- INSTRUCCIÓN DADA A
Según el fragmento sobre san Cristóbal, ¿qué día se celebra a este santo?

++++ FRAGMENTO DADO

El gigante, vestido con una piel de oso, cruza el río y lleva un niño sobre sus hombros. Su imagen de colores vivos estaba en un calendario puesto sobre una pared salitrosa. Había veladoras en una mesilla. El retrato en sepia de los abuelos colgaba cerca. Después sabría la historia de este santo, llamado Cristóbal, a quien se le celebra el 21 de agosto.

Era un ogro. Buscó servir a un rey y pudo lograrlo, pero cuando vio al monarca persignarse temeroso ante la mención del Diablo, pensó era éste un señor más poderoso y decidió encontrarlo; después de muchos percances y aventuras dio con él y se puso lealmente a su servicio. Un día, el Diablo le confesó tener miedo del Calvario. La vista de la cruz le aterraba. Clavado a una había muerto un hombre llamado Jesús. Entonces el ogro Cristóbal decidió subordinarse a este Jesús, indudablemente más poderoso que los reyes y el mismo Diablo.

++++++++

- INSTRUCCIÓN DADA B
Expresa como lista numerada, omitiendo las líneas en blanco, las líneas del listado que van desde la que contiene "Where should I click to: Open director" hasta la que contiene "click(76, 174)", ambas incluidas.

++++ MATERIAL MOSTRADO

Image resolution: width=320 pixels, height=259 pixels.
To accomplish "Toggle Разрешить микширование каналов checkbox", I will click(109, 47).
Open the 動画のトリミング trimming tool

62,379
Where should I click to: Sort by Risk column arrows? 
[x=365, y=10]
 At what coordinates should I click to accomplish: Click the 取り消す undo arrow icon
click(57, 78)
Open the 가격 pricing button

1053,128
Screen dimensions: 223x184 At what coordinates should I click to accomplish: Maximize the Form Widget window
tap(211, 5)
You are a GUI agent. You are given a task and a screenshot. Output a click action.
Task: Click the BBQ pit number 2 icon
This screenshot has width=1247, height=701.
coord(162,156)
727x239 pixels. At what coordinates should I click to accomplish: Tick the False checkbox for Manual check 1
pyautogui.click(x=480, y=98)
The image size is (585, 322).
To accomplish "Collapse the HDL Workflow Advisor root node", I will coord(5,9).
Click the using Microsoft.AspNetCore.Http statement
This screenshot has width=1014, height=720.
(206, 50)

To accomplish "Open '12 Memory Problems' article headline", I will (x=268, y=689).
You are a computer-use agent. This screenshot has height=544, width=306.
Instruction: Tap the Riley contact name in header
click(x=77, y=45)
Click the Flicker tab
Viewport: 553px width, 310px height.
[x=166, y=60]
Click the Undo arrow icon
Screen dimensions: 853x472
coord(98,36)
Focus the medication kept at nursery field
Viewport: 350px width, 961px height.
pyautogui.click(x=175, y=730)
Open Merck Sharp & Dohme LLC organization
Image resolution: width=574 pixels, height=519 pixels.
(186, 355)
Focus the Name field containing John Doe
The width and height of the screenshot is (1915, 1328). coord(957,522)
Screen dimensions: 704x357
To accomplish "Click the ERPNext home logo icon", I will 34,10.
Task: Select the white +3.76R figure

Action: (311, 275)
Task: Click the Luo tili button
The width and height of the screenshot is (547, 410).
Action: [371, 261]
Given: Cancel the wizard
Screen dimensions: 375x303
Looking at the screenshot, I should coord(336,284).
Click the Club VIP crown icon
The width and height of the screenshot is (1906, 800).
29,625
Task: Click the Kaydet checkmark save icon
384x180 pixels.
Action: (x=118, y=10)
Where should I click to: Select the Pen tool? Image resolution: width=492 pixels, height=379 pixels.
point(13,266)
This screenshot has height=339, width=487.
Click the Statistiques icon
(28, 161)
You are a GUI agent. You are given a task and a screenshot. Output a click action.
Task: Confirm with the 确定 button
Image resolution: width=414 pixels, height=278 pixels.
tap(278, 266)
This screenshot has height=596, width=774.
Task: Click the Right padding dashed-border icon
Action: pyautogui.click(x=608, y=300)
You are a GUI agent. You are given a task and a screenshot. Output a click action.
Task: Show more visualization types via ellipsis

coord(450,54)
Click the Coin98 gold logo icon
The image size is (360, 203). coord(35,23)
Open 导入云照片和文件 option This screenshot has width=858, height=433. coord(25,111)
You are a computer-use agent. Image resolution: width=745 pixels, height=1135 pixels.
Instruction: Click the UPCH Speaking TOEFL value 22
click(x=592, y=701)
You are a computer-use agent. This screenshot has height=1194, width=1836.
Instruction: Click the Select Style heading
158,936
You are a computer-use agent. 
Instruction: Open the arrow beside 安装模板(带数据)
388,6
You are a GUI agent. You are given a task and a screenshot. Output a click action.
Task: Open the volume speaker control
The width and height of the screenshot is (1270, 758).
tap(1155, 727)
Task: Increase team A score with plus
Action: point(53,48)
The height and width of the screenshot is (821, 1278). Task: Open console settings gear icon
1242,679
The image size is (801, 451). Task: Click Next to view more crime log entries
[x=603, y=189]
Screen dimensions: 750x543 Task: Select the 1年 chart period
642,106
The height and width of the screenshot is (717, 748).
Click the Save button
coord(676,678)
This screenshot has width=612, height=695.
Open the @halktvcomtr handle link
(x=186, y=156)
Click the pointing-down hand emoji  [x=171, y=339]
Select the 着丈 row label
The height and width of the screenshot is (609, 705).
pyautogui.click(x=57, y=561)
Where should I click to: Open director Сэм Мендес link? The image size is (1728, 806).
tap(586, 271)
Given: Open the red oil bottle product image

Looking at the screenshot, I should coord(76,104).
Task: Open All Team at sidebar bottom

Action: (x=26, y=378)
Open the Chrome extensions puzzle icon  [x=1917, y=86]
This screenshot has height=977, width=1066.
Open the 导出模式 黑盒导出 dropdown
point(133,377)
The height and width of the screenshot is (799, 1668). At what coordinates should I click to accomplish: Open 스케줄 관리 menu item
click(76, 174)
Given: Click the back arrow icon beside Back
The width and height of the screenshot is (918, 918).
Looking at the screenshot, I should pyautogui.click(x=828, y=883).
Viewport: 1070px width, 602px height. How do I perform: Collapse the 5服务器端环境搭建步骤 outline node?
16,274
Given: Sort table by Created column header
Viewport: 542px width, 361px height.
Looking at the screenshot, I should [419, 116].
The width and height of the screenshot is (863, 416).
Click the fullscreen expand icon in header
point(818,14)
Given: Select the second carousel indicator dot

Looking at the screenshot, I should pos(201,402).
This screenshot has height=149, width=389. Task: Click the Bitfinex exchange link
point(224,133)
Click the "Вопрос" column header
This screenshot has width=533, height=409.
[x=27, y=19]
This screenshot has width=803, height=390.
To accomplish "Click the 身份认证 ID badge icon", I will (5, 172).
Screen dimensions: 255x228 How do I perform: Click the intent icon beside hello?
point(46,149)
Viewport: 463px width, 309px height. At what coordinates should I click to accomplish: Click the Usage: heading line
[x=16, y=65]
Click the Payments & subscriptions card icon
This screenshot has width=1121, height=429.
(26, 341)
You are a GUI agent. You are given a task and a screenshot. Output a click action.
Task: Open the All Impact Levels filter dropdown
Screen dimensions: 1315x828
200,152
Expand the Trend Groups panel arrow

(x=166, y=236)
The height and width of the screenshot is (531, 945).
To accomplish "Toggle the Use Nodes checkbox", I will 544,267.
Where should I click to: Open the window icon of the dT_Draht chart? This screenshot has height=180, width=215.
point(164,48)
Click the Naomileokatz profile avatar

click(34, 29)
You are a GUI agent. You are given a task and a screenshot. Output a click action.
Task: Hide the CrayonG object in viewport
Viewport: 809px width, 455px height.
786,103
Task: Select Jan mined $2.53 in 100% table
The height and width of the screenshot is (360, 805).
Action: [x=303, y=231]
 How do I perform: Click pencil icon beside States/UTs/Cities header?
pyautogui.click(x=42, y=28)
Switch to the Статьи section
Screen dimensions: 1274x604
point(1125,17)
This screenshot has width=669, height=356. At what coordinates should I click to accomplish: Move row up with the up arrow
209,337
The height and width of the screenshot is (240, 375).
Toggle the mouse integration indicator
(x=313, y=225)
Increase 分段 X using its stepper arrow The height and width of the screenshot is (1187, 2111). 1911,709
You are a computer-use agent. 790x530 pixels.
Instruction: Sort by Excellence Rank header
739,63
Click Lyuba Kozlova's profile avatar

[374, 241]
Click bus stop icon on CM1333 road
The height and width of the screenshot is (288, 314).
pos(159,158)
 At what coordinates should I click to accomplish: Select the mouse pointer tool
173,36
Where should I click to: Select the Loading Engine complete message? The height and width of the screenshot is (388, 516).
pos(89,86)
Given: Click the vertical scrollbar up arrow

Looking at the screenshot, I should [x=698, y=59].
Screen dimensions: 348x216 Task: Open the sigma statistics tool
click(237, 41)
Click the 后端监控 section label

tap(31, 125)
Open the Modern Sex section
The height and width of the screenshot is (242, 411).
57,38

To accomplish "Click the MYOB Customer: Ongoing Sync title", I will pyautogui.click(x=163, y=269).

++++++++

- SOLUCIÓN PROPUESTA A
El 21 de agosto.

- SOLUCIÓN PROPUESTA B
1. Where should I click to: Open director Сэм Мендес link? The image size is (1728, 806).
2. tap(586, 271)
3. Given: Open the red oil bottle product image
4. Looking at the screenshot, I should coord(76,104).
5. Task: Open All Team at sidebar bottom
6. Action: (x=26, y=378)
7. Open the Chrome extensions puzzle icon  [x=1917, y=86]
8. This screenshot has height=977, width=1066.
9. Open the 导出模式 黑盒导出 dropdown
10. point(133,377)
11. The height and width of the screenshot is (799, 1668). At what coordinates should I click to accomplish: Open 스케줄 관리 menu item
12. click(76, 174)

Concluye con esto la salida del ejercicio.